裁判官(以下裁):6月30日の退去について、問題はない?。
当家(私):14日に引っ越しなので問題ないです。
裁:では私のほうで、和解条項を読み上げます。
私:判を付きました確認書の「条項案」と、和解条項の内容が異なっていることについて、どのようにしてどう変わったのか説明していただきたいのですが。
UR:裁判所からのご指摘により、表現の問題でわかりにくいところ、内容的にダブっているところを削除など、4点だけ修正しました。
私:では問題ないですね。
裁:よろしいですね、確認して下さい。
私:はい。
裁:和解条項(以下、和解条項の内容を読み上げる)。……別紙物件目録記載の建物、別紙についている今●●さん(当家)が住んでいる建物…。
私:床面積が違っています。
裁:床面積が違ってる?。
私:これ入居時の資料を持って参りましたが、66.42(平方メートル)になっていますね。

入居時資料の画像です

※注:これが入居時に配布されたパンフレットを切って持っていったものですが、確かに左上、66.42m^2と書かれています。
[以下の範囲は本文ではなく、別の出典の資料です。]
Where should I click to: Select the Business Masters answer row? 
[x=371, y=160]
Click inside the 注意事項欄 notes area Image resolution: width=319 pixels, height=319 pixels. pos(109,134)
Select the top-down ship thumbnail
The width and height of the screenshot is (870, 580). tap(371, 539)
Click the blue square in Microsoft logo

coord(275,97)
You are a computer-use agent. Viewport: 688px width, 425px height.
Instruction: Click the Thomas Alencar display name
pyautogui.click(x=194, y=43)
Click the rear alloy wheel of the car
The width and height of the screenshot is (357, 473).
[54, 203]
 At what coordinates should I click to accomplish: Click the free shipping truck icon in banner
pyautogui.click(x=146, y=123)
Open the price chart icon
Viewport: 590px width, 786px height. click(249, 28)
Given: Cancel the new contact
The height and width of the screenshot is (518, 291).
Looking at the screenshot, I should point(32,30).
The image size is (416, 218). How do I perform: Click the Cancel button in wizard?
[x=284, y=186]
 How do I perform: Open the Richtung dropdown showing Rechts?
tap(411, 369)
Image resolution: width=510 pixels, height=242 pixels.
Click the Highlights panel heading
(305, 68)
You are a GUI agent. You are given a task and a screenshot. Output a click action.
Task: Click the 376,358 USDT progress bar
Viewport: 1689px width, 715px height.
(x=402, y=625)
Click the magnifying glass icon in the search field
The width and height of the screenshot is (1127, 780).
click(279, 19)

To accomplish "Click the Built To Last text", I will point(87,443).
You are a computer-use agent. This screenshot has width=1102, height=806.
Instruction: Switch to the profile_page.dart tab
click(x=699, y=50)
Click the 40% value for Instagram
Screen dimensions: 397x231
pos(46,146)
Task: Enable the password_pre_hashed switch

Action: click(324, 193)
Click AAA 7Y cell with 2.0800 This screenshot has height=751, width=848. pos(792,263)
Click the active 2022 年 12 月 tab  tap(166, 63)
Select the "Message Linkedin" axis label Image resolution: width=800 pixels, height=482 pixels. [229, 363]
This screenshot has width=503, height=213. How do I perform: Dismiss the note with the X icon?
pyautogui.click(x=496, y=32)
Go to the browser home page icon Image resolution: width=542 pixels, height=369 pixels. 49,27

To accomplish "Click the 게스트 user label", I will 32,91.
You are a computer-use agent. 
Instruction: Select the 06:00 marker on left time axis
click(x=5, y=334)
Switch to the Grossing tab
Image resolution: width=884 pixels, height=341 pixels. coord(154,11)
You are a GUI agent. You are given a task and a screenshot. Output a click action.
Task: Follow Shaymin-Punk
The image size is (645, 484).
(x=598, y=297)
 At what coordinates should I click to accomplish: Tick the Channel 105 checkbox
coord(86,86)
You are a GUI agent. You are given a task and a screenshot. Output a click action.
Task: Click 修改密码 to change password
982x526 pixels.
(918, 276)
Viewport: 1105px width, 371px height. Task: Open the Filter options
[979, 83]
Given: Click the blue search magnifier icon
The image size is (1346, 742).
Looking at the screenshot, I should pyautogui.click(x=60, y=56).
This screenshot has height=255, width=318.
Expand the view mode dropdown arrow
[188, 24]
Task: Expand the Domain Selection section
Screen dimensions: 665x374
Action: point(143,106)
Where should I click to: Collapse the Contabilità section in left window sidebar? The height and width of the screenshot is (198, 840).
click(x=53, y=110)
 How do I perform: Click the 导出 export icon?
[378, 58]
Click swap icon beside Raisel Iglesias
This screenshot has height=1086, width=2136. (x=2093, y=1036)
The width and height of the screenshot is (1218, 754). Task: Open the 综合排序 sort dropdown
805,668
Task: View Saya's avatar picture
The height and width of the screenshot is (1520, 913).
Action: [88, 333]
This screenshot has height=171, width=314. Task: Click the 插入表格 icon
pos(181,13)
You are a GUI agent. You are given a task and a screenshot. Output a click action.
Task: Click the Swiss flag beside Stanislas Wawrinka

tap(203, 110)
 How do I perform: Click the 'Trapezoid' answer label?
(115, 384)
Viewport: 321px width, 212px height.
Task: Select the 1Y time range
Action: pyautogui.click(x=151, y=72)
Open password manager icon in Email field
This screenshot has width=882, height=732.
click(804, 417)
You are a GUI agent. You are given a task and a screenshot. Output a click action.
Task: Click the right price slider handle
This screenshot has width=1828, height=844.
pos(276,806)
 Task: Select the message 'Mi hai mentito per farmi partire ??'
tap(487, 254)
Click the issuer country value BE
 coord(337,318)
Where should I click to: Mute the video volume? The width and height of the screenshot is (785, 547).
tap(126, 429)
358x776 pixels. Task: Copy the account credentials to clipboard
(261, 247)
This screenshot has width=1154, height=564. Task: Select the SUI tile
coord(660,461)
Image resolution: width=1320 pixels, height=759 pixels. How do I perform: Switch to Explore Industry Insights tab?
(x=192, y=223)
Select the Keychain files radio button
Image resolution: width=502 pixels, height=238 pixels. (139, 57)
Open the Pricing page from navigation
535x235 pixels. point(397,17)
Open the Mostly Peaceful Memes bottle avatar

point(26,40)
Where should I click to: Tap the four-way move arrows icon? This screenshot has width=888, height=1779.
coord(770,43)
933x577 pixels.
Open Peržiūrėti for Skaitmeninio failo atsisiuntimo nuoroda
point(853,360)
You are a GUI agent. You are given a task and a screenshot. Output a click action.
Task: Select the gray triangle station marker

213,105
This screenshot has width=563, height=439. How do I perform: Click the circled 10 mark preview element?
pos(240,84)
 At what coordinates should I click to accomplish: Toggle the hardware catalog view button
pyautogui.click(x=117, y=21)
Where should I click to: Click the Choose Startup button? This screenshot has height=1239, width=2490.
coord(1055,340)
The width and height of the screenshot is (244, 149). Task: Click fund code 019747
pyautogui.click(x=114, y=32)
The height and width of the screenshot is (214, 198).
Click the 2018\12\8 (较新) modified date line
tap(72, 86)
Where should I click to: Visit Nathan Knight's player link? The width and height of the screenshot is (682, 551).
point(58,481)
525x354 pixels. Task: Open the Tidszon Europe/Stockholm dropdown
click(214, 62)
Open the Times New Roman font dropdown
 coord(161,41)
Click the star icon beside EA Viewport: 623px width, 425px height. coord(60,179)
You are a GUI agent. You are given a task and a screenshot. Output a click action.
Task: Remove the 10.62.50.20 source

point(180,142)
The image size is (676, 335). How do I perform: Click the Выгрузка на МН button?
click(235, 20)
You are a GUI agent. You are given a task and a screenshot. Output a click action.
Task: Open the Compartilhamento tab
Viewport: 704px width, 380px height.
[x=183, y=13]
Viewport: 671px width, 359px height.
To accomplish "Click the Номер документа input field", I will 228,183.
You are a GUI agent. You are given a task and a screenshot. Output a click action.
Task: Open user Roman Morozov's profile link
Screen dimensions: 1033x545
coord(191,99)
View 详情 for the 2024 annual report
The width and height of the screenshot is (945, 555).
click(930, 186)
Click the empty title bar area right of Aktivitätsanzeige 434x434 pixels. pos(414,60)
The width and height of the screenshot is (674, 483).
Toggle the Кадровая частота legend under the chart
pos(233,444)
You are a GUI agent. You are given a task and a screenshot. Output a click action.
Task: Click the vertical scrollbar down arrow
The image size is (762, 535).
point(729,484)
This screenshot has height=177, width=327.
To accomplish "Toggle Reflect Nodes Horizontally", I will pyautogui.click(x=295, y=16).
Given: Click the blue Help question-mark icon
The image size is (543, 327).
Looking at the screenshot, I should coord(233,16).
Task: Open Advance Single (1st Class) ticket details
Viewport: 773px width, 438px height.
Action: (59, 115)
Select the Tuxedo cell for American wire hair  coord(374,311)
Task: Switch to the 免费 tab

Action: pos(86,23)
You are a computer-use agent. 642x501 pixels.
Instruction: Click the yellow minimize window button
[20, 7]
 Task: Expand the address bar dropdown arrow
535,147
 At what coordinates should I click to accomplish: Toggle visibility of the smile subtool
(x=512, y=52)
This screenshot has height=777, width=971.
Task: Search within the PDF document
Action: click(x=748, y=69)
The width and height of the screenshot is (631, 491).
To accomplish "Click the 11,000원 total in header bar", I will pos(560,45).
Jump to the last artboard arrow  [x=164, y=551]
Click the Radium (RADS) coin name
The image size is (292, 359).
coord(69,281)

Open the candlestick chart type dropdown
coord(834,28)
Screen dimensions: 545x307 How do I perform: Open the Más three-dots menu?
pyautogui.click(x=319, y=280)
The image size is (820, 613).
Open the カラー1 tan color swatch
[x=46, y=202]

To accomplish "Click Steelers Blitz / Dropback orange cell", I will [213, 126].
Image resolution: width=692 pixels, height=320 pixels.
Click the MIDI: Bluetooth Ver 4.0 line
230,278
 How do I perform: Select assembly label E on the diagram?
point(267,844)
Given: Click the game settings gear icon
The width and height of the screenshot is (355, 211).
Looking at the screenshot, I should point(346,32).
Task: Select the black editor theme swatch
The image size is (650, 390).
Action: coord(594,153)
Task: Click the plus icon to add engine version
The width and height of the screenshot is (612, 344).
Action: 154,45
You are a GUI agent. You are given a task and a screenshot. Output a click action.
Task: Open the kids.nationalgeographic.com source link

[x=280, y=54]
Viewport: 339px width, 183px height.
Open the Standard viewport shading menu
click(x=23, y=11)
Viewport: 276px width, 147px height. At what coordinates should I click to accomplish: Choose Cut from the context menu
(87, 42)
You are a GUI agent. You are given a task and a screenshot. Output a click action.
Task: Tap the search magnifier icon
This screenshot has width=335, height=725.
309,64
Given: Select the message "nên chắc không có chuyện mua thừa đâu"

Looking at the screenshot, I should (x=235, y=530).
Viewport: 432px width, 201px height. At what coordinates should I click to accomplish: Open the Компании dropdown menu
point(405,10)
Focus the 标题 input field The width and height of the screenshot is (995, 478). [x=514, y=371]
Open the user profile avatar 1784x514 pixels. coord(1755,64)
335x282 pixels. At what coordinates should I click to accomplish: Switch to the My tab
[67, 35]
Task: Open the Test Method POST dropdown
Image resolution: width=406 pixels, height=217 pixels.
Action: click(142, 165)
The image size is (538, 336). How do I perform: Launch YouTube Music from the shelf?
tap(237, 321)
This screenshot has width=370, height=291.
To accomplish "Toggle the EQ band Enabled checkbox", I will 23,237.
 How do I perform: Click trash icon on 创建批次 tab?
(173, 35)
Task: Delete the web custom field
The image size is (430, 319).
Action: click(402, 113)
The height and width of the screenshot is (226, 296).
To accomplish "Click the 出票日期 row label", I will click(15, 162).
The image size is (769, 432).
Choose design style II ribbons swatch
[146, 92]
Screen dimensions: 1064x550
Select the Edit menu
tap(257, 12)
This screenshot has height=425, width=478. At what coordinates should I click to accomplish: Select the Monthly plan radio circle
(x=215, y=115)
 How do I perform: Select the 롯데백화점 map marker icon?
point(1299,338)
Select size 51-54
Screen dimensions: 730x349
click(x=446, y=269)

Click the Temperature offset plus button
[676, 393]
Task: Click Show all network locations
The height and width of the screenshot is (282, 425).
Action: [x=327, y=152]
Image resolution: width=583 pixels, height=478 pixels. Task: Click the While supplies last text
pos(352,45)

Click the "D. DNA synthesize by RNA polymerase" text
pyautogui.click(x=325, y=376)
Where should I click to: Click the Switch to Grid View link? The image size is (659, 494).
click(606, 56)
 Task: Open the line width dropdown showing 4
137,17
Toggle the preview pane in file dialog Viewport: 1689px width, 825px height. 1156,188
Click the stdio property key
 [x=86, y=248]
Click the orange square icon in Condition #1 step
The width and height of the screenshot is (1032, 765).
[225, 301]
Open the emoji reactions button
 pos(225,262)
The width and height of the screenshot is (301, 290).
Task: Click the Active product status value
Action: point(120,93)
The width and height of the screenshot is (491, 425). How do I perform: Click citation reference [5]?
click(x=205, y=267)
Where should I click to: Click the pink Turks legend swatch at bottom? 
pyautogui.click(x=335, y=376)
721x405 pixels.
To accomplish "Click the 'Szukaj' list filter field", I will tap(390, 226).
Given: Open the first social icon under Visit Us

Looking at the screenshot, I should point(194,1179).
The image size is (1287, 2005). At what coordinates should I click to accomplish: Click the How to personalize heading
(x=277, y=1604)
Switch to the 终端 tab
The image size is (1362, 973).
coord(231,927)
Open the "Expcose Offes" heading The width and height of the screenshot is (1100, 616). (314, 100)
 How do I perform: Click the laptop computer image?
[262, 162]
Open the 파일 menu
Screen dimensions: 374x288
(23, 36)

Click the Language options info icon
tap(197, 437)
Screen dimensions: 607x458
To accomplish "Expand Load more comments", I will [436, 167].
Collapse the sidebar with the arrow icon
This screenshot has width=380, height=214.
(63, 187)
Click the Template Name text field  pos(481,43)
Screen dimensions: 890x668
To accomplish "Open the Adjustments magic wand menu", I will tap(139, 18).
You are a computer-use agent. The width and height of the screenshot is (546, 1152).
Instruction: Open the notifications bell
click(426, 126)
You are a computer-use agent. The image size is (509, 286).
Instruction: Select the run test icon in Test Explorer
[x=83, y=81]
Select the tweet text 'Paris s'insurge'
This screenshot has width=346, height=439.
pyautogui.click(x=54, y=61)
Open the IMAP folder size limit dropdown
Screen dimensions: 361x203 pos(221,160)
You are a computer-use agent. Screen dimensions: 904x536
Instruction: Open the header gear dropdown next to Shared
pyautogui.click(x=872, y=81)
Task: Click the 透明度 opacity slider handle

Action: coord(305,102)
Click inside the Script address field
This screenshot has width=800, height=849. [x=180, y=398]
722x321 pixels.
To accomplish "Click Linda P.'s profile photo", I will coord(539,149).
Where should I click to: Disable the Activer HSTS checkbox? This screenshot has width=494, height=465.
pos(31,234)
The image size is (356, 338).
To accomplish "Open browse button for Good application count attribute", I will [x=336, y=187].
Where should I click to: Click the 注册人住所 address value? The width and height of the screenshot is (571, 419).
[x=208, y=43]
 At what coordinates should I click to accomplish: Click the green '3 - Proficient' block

私:私バルコニーの面積が入っているのかなと思って、足してみたんですが、どうやっても77.29にならないんですよ。これはもしかすると何かとの誤記ではないかと思ったんですがどうでしょうか?。
UR:(資料を持ってきていない様子。手持ちの資料を探してみている様子だが、当然正しい数値が記入されたものは持ってきていない)……。
私:これ(即決和解申立書の別紙)はそもそもバルコニーの面積を含んでいるんでしょうかね?。私それがわからなかったんですよ。…そうしないと計算が合わないんですけど、それでもやっぱり計算が合わないんですよ。バルコニー面積を足しても、76.82とか76.88という数値になってしまい、いずれにしても77.29なんて大きな数字にはならないんですよ。そこが違っていないかと思うのですが、どうでしょうか?。
URの二人:(小声で話をしているが、少々困惑の様子。回答できないまま合計で3分ほど経過)
私:入居時にいただいたパンフレットと思いますが、一応これも「公的な書類」ではないかと。
裁:すると、こっち(入居時書類)が違ってる?。
私:入居時の書類が違ってるとも思えないんですけどね…。違ってるんでしょうかね…。
UR−A:測り方が違うっていう…ことがありますかね。
UR−B:うん…。
私:はーあ、壁心で測っているとか?。
UR:そうそう…壁心で測っているのか、内のりで測っているのかという誤差が出ているのかもしれない…。
私:でも、内のりで測っているのだとしたら、データベースのほうが内のりだとしたら、(壁心で測っているとする入居時資料のほうが)広くなるはずですよね。でもこれ(入居時資料)で測ると、狭くなっちゃうっていうのが…、そちらのおっしゃってる数字より小さくなってしまうというのが、逆かなと。
裁:ちょっと何か違っているようだけど…。
私:まあ、大勢に影響ないですけどね。
裁:あはは…、大勢に影響ないということで…。
私:わかりました。ただ、ちょっと一応…。
裁:そういう疑問は、ちょっとはあるな、ということで。
裁:(以下読み上げが続く。最後まで読んで)いいですね。いいですか?。
私:いいですね。いいでしょ?(世帯主に聞く)。
世帯主:はい。
裁:それじゃこれで和解を成立させることにします。
私:はい。



 ここで、裁判官は退出します。しかし、まだ話は終わりません。当家も一応「答弁書」にあたるもの(上参照)を出していますので、御用弁護士の暴言問題を少し取り上げました。内容は繰り返しになりますので、ここには記しませんが、言うべきことは言って、そのあと「和解調書の正本」というものをもらい、「送達報告書」なる書類の、「受領者欄」に氏名捺印をして裁判所事務官に渡し、終了です。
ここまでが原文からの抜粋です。